C’è un pezzo di Avenza, proprio nel cuore storico della frazione, fra la Torre di Castruccio e il fiume Carrione, che a quattro mesi dall’alluvione subisce ancora nel commercio gli effetti del disastro. Perché, anche se il muro il 5 novembre scorso è crollato poco più a valle del ponte di via Pucciarelli, e l’acqua ha preso la rincorsa verso Marina, gli esercenti di piazza Finelli dove c’è la chiesa di San Pietro, seppure non abbiano dovuto spalare il fango dai propri locali come hanno dovuto invece fare tanti loro colleghi, stanno ancora aspettando di uscire dal tunnel delle difficoltà.
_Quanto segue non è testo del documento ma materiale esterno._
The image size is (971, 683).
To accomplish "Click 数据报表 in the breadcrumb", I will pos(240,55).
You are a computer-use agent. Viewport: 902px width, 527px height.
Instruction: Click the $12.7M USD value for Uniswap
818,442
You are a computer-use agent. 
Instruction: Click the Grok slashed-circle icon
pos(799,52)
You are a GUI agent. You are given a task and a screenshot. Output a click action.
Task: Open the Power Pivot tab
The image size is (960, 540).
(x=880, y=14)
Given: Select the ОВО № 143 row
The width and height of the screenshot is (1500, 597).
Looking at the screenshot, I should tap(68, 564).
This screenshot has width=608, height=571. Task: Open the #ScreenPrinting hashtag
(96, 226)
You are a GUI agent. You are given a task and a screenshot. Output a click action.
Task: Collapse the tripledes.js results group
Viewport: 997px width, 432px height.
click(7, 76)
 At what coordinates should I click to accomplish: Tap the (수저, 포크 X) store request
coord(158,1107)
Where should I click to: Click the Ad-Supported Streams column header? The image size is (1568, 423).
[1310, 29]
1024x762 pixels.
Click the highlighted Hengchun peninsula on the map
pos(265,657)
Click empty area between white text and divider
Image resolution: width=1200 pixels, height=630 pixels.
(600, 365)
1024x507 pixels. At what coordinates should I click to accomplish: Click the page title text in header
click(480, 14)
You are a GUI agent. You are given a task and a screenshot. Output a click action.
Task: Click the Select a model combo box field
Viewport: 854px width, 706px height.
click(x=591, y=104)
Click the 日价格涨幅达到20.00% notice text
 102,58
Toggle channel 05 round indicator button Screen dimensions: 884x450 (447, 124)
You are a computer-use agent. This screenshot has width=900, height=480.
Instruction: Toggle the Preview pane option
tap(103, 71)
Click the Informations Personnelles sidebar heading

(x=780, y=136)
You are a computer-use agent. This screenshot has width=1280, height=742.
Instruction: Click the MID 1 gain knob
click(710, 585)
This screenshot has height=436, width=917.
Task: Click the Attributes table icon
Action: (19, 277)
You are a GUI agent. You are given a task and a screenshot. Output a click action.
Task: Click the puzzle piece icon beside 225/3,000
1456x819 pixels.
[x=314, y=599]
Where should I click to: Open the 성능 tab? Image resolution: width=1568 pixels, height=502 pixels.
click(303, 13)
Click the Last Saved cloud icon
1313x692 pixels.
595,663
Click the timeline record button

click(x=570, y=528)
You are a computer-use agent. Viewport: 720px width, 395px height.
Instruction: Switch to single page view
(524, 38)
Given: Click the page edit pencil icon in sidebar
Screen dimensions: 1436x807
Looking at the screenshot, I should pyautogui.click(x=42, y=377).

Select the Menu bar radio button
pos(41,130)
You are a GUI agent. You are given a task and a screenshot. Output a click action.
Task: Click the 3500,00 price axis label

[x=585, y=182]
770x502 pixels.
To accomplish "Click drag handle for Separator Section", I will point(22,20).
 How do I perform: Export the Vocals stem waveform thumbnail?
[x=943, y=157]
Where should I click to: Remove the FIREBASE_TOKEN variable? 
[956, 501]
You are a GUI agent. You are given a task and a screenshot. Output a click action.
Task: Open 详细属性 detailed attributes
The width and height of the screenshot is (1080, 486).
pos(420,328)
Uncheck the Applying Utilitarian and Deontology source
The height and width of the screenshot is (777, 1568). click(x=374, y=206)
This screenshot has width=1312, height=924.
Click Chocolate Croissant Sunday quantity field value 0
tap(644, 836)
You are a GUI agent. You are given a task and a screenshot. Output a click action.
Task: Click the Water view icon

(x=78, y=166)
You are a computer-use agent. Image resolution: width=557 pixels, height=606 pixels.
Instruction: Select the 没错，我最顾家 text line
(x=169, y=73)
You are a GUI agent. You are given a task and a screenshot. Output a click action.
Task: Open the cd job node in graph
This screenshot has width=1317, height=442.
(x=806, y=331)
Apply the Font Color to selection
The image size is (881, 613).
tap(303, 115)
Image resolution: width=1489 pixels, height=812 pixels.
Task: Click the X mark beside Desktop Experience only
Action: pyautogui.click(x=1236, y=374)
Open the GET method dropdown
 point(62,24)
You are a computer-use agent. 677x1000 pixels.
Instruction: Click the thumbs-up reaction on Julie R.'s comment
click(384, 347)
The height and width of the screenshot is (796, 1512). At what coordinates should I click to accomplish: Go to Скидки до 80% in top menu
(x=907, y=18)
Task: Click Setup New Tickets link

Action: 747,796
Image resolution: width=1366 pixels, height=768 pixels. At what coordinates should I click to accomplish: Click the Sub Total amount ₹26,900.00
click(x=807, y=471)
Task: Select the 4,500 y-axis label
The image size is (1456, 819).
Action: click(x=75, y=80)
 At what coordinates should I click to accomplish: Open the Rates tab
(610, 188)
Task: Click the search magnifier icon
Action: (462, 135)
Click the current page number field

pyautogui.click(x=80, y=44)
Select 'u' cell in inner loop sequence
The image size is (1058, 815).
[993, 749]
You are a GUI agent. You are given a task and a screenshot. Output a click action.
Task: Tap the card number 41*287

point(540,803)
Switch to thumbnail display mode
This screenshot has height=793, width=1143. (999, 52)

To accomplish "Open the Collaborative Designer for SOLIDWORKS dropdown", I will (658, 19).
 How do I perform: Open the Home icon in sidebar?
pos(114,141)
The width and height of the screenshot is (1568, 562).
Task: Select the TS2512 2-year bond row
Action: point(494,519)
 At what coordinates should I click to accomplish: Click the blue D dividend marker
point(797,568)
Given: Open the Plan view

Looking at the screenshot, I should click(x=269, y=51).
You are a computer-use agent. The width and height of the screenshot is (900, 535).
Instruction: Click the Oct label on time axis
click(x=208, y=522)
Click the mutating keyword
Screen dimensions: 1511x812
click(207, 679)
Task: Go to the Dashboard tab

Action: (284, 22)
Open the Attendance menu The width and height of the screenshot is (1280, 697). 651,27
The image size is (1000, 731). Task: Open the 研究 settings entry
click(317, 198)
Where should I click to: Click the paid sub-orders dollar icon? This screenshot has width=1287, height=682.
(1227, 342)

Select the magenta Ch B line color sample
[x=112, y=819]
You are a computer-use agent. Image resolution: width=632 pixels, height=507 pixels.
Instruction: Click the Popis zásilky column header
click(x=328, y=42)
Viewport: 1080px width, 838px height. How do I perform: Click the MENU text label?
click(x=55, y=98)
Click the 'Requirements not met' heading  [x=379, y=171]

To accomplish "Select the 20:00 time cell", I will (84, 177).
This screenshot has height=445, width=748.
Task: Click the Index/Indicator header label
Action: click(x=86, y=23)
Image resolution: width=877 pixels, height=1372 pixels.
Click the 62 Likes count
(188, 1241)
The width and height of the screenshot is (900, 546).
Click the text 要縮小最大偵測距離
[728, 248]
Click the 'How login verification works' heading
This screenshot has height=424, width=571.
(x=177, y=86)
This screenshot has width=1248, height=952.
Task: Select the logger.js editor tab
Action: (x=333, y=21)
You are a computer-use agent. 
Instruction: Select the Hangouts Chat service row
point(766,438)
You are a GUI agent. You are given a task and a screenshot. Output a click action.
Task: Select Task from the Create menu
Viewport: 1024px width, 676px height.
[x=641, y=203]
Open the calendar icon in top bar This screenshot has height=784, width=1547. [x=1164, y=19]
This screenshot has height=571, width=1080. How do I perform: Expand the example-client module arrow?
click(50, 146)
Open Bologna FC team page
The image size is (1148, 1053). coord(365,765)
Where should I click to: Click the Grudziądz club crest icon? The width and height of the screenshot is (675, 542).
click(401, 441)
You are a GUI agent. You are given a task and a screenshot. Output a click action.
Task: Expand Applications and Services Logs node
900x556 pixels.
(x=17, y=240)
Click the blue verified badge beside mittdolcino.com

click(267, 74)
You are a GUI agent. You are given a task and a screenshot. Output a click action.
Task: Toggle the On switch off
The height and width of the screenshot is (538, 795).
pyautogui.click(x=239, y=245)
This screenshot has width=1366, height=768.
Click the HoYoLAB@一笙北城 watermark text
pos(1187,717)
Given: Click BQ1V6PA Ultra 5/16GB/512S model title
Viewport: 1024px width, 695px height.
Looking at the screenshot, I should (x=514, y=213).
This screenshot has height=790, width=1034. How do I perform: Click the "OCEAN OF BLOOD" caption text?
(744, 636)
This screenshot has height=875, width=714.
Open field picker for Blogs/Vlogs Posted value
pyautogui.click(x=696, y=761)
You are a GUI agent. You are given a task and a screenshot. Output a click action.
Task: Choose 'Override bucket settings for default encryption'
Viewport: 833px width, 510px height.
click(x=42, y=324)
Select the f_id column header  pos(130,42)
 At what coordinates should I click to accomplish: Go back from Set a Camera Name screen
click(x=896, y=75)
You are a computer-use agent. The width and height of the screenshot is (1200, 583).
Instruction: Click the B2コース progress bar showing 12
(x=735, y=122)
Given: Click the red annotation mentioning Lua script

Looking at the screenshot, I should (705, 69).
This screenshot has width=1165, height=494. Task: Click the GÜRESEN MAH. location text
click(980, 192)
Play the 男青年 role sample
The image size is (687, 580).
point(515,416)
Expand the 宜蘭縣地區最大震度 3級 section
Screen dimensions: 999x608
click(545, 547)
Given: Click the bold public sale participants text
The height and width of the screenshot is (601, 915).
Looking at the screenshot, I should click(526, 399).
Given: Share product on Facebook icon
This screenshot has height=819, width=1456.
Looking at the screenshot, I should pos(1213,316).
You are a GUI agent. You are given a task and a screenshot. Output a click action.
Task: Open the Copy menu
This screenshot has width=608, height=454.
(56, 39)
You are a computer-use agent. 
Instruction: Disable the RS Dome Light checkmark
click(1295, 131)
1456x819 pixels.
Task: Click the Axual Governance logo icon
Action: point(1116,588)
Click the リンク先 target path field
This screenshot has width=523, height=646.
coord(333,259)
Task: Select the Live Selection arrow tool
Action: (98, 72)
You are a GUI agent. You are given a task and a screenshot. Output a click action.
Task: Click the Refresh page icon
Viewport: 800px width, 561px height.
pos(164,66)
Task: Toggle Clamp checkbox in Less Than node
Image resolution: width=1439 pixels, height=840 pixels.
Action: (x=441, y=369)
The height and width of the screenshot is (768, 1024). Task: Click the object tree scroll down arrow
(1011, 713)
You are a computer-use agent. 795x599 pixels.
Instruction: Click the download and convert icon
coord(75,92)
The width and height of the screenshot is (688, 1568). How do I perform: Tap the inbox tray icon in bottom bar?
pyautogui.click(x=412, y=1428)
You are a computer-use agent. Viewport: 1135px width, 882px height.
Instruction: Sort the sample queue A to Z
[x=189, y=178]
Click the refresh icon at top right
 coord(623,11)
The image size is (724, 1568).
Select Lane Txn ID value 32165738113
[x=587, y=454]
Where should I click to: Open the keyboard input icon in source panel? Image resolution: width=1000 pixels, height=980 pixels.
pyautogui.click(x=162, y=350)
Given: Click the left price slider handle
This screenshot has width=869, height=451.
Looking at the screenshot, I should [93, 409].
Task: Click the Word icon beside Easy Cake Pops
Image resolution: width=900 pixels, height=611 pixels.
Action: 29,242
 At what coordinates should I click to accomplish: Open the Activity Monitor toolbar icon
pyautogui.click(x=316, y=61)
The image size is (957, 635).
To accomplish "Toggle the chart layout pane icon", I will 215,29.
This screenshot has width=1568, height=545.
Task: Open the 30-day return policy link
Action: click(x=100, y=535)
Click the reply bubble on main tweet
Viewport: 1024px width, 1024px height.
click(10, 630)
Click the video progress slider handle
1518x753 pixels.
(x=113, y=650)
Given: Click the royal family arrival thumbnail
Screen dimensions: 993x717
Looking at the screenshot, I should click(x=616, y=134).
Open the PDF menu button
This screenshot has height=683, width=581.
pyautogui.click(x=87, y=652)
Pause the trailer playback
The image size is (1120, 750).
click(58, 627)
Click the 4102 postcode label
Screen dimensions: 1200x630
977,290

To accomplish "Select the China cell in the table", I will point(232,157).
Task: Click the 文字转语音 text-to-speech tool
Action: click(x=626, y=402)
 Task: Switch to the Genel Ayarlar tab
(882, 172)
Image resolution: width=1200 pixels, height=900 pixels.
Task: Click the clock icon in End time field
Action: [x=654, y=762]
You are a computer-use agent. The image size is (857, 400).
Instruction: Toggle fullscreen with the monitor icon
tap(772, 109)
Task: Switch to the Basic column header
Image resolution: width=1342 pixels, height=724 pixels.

E sì: perché il tratto di via Argine sinistro, fra il ponte di via Giovan Pietro e il ponte di via Pucciarelli, è rientrato nei lavori di somma urgenza per consolidare gli argini del Carrione dalla metà di novembre, quando, per sicurezza, sono stati chiusi dal Comune l’asilo Collodi e il Nido.
L’acceso in via Argine sinistro da via Pucciarelli è stato quindi interdetto. Per accedere al forno, al bar, alla pizzerie, alla saponeria e alla macelleria che si trovano fra piazza Finelli e via Luni-via Europa si arriva passando solo dal ponte di via Giovan Pietro curvando a destra fino al mercato coperto dove ci sono diversi parcheggi, e proseguendo per pochi metri: i posti per le auto sono contati. Per uscire da quell’imbuto c’è una sola strada che sbocca sulla via Pucciarelli-Covetta.
Il problema, dicono gli esercenti della zona, è la chiusura dell’accesso di via Argine sinistro da via Pucciarelli, per via dei lavori sul Carrione. Per cui la clientela deve fare il giro di Avenza ed accedere da via Giovan Pietro.
Da quattro mesi la clientela è calata: troppi disagi sulla viabilità. Lo confermano gli stessi commercianti, i quali si lamentano anche del fatto che i lavori di somma urgenza sono andati spediti in quattro mesi,ma che da una ventina di giorni, non vedono più nessun operaio sul posto.
Dalla Provincia si apprende che le opere sono terminate e che mancano ancora alcune verifiche per cui via Argine destro dovrebbe essere presto riaperto. Ma per ora c’è lo sbarramento.
Denni Bordigoni, del Bar Ischia, è preoccupato: «Il tratto chiuso di via Argine sinistro ha creato anche un problema di parcheggi. La mia attività è quasi ferma, ma il costo dell’attività va pagato, come le bollette. Ho 27 anni da cinque gestisco il bar. Non ci lamentiamo certo dei lavori di somma urgenza, che sono andati avanti senza intoppi, ma da venti giorni il cantiere è fermo. Abbiamo chiesto notizie al Comune e alla Provincia, ma ci hanno fatto rimbalzare da un posto all’altro, e non abbiamo risposte. Il Comune avrebbe potuto in questo periodo di disagio riaprire piazza Finelli alle auto, come parcheggio. Perché qua il nosttro lavoro è calato, anche perché sono chiusi gli asili: prima avevo un certo giro di clienti fra mamme e maestre, per le colazioni, ma da mesi è cessato».
La chiusura degli asili e la viabilità mezza chiusa, ha inciso anche sull’attività della “Casa dei detersivi”. Sulla porta c’è Giovanna Marciasini: Speriamo che riaprano via Argine sinistro al più presto. Ora con gli asili chiusi e la gente che per arrivare qui deve fare il giro di mezza Avenza, è un disastro ».Riccarda Barbieri del forno a fiano del bar Ischia, sta servendo alcune signore: «Che si sbrighino a finire i lavori. Nel mio forno in certe ore del giornon viene più nessuno». Nella macelleria di piazza Finelli, che esiste dal 1972, Barbara Mosti avrebbe voluto che fosse riaperta la piazza pedonale da anni. «Con questa situazione, c’è un problema di viabilità per tutti. Io ho visto calare le mie vendite, i clienti devono fare troppi giri per arrivare qui; alcuni più affezionati sono rimasti, ma altri… Forse il Comune avrebbe anche potuto aprire via 24 Maggio in senso contrario per agevolarci, ma non è stato fatto nulla». Stesso stato d’animo per Roberto Vanelli della Pizzeria La Torre: «Un pianto totale. mancano i parcheggi, mentre prima c’era lo sfogo su via Argine sinistro».
Queste attività produttive che non sono state alluvionate come a Marina, raccontano la storia di un pezzo di Avenza storica, che non vorrebbe essere dimenticato.